They say that laughter is universal. That laughter exists innately in every race and in every culture. Physically tickle a baby anywhere in the world and that baby laughs, even before that baby has learned to speak. Other primate species laugh when physically tickled.
But that’s the primate response to physical tickling, to play, which builds social bonds. Homo sapiens has the unique ability to laugh at thoughts, words, and scenes. Where does that come from? And is it as universal as the laughter from physical tickling, from play?
That thought, word, or scene that we laugh at we call humor in the English language. There are many theories about how we developed this ability. My theory is that it developed as a means of deriving the same social bonding without having to engage in the play. Kind of a shorthand for tickling and play.

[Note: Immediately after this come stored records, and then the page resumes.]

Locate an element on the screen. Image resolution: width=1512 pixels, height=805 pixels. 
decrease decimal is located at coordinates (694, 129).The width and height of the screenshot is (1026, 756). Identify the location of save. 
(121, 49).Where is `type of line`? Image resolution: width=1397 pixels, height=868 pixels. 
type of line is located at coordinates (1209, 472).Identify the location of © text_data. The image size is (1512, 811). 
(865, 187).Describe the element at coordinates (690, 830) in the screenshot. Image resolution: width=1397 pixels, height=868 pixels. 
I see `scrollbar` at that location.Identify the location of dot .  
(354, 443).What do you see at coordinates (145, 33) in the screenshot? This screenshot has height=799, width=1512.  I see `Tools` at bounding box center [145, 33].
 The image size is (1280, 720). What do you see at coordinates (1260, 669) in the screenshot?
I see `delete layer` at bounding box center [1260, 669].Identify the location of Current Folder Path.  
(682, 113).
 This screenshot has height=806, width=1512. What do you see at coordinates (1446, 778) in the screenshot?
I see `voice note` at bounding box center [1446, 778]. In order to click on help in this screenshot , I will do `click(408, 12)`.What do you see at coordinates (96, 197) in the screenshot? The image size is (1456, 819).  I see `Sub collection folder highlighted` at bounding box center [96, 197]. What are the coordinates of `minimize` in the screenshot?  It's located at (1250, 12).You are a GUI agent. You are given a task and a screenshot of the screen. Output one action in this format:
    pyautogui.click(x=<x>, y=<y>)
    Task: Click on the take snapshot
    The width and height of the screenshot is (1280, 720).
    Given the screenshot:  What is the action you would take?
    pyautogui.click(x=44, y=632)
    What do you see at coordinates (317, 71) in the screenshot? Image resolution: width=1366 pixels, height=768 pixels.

And it seems that humor is present everywhere in the world and in every culture, but that it is not nearly universal. Humor has a high degree of cultural dependency as well as language dependency, and is used for different purposes in different cultures. So the joke that I make here in North America would probably not do well in another culture.
My friends and I did share a good belly laugh the other day. However, the cause was a rather crude reference about an American politician’s reaction to those seeking his favor. The favor seeking was expressed euphemistically as a sexual act, the reaction as him thinking a part of his anatomy tasted good. I’ll leave it at that and hope no one is offended.
It went over well here because we all knew the politician, the euphemism, and because here in the U.S. our humor tends to be more sexually explicit and also more deprecatory. If I told that same joke to my German colleagues I don’t think it would have met with the same response. There are some cultures where telling the same joke might have gotten me locked up.
So, as we share what last made us belly laugh, we should also remember that what’s funny to us may, at best, be unintelligible to another reader in another culture, and at worst, might even be offensive. “Come on, it’s just a joke” might not be enough.